The article about frequency of power outages in rural America, published April 6, blames “climate change.”
Many outages are caused by trees/limbs hitting the power lines. What wasn’t mentioned was any association to “human error.”
Talking just Maine, the ice storm of 1998 was the last major power line clearing done, so 20 years later (to 2018), trees had grown up and old, and lots of city dwellers have moved out to the rural community.
Also not included in the study was the ignorance (lack of knowledge) of these new rural dwellers. Do they know anything about maintaining their property? How to trim a tree, cut one down, run a chainsaw or even what a healthy versus dying tree looks like?
Do they even know whether they are responsible for trees on their property, or do they expect the town/state/Central Maine Power to take care of them?

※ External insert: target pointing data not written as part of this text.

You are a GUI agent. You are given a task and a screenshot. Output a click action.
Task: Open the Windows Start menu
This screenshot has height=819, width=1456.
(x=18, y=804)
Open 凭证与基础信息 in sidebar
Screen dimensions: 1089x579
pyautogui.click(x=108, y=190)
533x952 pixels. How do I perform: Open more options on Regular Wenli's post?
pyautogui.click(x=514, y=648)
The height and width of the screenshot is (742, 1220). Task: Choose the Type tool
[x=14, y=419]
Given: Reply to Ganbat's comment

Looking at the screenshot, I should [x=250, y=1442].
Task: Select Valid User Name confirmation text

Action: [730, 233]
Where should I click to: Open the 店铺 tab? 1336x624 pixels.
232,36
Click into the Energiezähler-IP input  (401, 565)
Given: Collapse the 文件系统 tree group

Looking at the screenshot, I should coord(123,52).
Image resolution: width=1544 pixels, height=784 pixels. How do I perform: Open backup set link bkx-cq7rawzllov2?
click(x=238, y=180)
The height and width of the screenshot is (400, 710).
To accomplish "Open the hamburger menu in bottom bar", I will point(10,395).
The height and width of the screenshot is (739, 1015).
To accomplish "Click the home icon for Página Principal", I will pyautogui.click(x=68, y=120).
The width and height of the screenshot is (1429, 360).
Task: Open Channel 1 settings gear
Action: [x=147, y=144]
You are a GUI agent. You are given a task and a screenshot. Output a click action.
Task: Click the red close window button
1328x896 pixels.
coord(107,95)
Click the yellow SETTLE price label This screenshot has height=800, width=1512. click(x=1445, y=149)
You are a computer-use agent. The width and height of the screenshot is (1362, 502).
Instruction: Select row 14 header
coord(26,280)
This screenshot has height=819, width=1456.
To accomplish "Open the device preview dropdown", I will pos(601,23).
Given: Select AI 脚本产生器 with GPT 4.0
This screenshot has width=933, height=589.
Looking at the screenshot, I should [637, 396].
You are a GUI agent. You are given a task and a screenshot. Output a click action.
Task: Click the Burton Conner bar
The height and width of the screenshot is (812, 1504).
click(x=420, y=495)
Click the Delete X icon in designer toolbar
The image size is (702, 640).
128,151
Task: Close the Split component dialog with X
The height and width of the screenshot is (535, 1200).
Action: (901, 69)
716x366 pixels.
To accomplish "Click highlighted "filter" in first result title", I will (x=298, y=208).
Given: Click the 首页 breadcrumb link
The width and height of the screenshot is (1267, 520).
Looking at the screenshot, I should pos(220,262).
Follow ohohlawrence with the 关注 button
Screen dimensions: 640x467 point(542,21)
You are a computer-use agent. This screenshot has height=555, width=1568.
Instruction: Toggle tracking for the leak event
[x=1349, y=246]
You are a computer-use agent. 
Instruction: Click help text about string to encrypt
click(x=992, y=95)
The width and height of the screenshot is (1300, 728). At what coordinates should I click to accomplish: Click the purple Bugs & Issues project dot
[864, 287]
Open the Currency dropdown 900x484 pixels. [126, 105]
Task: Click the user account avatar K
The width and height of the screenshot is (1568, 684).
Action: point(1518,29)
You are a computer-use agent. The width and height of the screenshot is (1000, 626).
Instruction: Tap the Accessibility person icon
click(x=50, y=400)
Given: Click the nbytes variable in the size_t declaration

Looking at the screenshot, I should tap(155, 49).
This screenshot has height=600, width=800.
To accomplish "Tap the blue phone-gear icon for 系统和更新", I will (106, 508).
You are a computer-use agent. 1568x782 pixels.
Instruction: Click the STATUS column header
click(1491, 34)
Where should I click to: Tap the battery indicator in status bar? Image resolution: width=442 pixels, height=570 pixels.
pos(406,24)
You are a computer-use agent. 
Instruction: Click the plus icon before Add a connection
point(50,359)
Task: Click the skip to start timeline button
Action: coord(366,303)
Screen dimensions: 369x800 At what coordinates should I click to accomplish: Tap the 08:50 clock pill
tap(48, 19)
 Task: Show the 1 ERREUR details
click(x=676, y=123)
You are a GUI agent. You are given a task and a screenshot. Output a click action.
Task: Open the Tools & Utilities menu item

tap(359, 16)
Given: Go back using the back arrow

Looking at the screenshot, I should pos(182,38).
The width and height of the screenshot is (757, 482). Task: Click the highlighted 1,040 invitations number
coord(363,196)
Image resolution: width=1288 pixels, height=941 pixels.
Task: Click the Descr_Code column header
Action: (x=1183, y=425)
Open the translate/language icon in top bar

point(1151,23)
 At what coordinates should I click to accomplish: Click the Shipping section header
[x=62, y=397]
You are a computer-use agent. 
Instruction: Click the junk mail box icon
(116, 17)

Just in my neighborhood, there are two large landowners and lots of “new” homeowners. Since December 2023, there are about a dozen trees down or leaning, or are standing deadwood waiting to fall on the lines, in or next to the road. The two landowners are older and lease out their land, so they don’t walk their properties to see if there are any issues. The homeowners either are completely oblivious to their responsibility for their trees, or don’t give a darn or are clueless what to do.
The climate has always been changing. People shouldn’t blame the climate when human ignorance is to blame.